The Price of Inequality: How Today’s Divided Society Endangers Our Future

America, “land of the free; home of the brave;” where a little effort and effort will propel you to success, witness the Horatio Alger stories of the late 19th century where a poor boy started out with nothing and ended up with everything.

That this was more mythos than anything else as you still needed a leg up to succeed (witness, the invention of the phone by Alexander Graham Bell. His famed “Watson, come here, I need you!” is part of American lore, but what you may not know is that Bell was a scion of the Grovesnor family, one of the country’s leading families and he had powerful backing to “invent” the phone in 1879). In the dime novels of the time, Bell was portrayed as a poor inventor trying to create a new means for the deaf to hear.

That dime novel was quite a page-turner and gave Horatio another venue in which he could succeed, but it wasn’t really true. Indeed, as Joseph Stiglitz, author of book “The Price of Inequality: How Today’s Divided Society Endangers Our Future”, points out more than 40 percent of the country’s wealth is held by 1 percent of the country’s population. This is setting up a reckless situation where the super-rich, who think nothing of losing a billion or two if the market goes down and gaining the same if the market goes up and who also have the best of health care, best of education and all the other benefits that accrue to great wealth.

The situation is that the 1 percent doesn’t realize that it needs the other 99 percent who control the other 60 percent for a very simple reason: the great disparity skews the market as it stifles true capitalism because they have created a situation where the inequality has created an industrialized society that makes a mockery of the law (how many times have you heard the phrase: “He bought his way out of that situation?” If you can afford the best in representation who also knows how to “play” the system, then the chances are good anything that has happened may just disappear).

Right there you have made a mockery of the democratic ideal that “all men are created equal; endowed by… ” (as Jefferson put it). The super-rich undermine that ideal just because they control so much money. They also control the means of production and distribution so that the old Horatio Alger stories are nothing but mockeries of life. They aren’t real and the super-rich don’t really care.

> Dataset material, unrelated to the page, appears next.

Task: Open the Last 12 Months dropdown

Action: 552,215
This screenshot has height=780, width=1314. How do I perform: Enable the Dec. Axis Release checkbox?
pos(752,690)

This brings us to Stiglitz’s main point which is that in such a society, where democracy and the law may be little more than commodities that can be bought and sold, we have an extreme problem: a society that doesn’t care about its poorest and won’t fix the problems that are in urgent need for repair. The reason is simple enough, if it is not in the interest of the super-rich, then it’s not in society’s interest, either. They are, after all, Stiglitz points out, the real arbiters of democracy. Indeed, Stiglitz explains how the regulators become the office boys of the regulated; how the mega-rich work to create conditions where they become richer and when they are caught they expect a bailout from the government, to cover the losses they created.

Stiglitz’s solution is a gentle re-regulation of the economy so that the mega-rich contribute again to the economy they control, while the government fixes the underlying problems in the first place. It is a tough balancing act and maybe Stiglitz has it right.